Alrededor de la Isla de Pascua (Rapa Nui) se está creando una de las reservas marinas más grandes del mundo, Hotu Matuʻa, lo que se puede traducir como «El mar sagrado de Hotu Matuʻa». Lleva el nombre del legendario fundador del pueblo rapanui y abarca casi toda la zona económica exclusiva alrededor de la isla.

La superficie del área protegida es de aproximadamente 729 000–740 000 km².

Este espacio, comparable en tamaño a un gran país europeo, se ha convertido en una de las áreas marinas protegidas más grandes del mundo y, al mismo tiempo, en una de las más extensas donde un pueblo indígena desempeña un papel principal en su gestión.

Un océano gestionado por los propios habitantes de la isla

La particularidad de Te Moana Tapu a Hotu Matuʻa no reside solo en sus dimensiones.

La reserva es gestionada conjuntamente por el Estado de Chile y representantes del pueblo rapanui.

En el Consejo del Mar — Koro Nui o Te Vaikava — participan seis representantes elegidos de la población local y cinco representantes del gobierno de Chile.

De este modo, el pueblo rapanui tiene la mayoría de votos en la toma de decisiones.

Para un territorio marino protegido de tal magnitud, se trata de un modelo inusual. Significa que las personas cuya cultura y vida han estado vinculadas al océano durante siglos no solo asesoran a las autoridades, sino que participan directamente en la gestión del mar.

Casi tres cuartos de millón de kilómetros cuadrados bajo protección

Dentro de los límites de la reserva están prohibidas la pesca industrial y la extracción de recursos minerales.

Al mismo tiempo, se mantiene la pesca tradicional de los habitantes locales.

Este enfoque permite proteger el ecosistema sin destruir el modo de vida de la comunidad isleña, para la cual el mar sigue siendo una fuente vital de alimento, cultura e identidad.

Bajo protección se encuentra un ecosistema sorprendentemente rico.

Aquí habitan más de 140 especies endémicas — animales y plantas que solo se encuentran en esta región.

En las aguas de Rapa Nui se encuentran algunos de los arrecifes de coral más orientales del océano Pacífico, fuentes hidrotermales de aguas profundas y zonas importantes para la reproducción del atún, el marlín y los tiburones.

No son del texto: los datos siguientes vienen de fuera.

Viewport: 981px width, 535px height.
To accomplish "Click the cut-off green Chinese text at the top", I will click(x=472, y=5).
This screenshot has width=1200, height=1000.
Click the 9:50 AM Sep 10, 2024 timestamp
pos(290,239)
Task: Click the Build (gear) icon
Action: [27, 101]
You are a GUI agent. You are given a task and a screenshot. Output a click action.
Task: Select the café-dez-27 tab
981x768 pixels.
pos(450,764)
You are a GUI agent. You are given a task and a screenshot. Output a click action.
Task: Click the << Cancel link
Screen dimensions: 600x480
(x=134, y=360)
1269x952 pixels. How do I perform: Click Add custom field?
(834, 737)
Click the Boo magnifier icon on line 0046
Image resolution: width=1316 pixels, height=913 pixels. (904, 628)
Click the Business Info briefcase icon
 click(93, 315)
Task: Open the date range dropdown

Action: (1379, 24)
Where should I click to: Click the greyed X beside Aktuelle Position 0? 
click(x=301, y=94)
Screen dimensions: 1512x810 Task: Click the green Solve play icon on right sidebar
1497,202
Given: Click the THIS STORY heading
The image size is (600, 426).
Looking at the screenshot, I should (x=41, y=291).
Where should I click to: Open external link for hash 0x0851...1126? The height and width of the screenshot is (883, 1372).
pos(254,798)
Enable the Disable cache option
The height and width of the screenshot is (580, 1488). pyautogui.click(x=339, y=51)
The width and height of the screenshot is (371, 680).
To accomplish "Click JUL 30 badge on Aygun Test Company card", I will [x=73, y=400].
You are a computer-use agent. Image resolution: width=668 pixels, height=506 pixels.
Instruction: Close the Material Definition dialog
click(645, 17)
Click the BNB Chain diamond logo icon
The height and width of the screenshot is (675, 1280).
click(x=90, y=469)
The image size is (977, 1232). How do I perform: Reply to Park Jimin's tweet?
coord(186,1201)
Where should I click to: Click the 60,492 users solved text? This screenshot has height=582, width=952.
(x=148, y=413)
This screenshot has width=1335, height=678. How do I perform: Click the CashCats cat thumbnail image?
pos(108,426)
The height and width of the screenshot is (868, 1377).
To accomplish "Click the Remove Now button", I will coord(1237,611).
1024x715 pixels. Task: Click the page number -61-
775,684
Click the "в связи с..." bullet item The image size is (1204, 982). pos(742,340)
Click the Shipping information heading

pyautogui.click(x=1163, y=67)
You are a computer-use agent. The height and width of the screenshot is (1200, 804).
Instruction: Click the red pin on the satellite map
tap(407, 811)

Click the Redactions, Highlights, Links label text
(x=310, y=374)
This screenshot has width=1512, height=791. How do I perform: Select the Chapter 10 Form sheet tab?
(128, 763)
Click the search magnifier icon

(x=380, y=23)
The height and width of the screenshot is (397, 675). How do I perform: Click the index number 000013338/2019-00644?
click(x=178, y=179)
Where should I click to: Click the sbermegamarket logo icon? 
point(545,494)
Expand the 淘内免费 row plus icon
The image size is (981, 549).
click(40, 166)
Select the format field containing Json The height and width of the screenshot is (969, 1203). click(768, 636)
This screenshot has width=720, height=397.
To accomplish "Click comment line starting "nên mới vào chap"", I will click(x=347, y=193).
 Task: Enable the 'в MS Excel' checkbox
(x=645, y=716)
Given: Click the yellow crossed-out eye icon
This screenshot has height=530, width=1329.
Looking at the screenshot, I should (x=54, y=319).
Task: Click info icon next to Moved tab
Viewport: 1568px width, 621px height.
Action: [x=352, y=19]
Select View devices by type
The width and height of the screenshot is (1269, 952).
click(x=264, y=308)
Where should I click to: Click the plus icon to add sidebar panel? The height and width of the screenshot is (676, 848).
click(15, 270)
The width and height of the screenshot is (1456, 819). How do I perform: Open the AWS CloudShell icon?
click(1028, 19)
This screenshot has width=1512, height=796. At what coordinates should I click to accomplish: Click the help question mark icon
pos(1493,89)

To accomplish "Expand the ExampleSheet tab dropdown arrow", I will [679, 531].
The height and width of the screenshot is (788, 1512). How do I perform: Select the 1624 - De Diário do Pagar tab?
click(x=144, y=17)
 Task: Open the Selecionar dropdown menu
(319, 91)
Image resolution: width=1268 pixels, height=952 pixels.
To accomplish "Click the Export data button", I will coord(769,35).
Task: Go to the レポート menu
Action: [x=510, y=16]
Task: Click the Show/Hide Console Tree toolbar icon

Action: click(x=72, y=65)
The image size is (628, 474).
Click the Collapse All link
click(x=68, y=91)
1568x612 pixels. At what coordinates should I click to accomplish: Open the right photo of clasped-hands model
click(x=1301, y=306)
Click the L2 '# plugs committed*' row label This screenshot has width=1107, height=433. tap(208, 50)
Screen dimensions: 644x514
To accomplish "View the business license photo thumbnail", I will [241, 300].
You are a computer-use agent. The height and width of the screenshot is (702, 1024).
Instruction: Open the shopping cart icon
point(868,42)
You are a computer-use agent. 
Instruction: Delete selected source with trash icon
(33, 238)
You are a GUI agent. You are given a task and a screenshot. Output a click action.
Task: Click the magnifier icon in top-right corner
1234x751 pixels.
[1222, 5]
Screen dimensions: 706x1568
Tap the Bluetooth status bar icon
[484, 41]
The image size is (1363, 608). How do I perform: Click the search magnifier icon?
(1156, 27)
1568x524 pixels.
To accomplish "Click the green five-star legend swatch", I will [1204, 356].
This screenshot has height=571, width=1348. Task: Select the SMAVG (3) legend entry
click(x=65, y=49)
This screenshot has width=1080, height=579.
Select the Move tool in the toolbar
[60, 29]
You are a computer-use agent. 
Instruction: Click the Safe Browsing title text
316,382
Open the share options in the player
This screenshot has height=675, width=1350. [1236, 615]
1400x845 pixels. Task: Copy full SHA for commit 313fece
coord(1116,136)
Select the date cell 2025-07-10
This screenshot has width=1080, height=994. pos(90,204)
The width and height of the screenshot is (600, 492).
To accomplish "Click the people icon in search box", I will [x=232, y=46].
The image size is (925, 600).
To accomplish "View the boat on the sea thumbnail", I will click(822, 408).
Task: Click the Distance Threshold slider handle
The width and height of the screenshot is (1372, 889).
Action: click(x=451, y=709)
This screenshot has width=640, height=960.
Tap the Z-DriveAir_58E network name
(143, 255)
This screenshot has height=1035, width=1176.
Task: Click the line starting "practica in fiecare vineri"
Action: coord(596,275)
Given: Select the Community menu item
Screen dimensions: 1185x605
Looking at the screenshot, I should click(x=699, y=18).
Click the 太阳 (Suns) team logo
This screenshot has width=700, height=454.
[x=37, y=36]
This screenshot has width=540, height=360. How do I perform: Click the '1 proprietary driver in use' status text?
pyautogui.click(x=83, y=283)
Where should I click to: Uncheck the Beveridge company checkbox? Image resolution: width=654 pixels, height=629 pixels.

Por estas aguas también transitan los animales más grandes del planeta: ballenas azules, rorcuales comunes y ballenas jorobadas.

Aquí también se encuentran tortugas marinas, y las islas sirven como lugar de anidación para aproximadamente 17 especies de aves marinas.

El conocimiento tradicional se encuentra con los satélites

En los últimos años, la gestión de la reserva ha alcanzado un nuevo nivel.

Tras consultar con los residentes locales, se adoptó un Plan de Gestión Integrado, que define cómo debe protegerse y utilizarse exactamente el territorio a largo plazo.

En la votación, cerca de 86% de los participantes apoyaron el plan.

Y en el año 2026, el Consejo del Mar comenzó a colaborar con organizaciones internacionales de conservación que ayudan a Rapa Nui a desarrollar el monitoreo científico y la lucha contra las actividades ilegales.

Ahora, para vigilar el vasto territorio marino, se utilizan, entre otros medios, tecnologías satelitales.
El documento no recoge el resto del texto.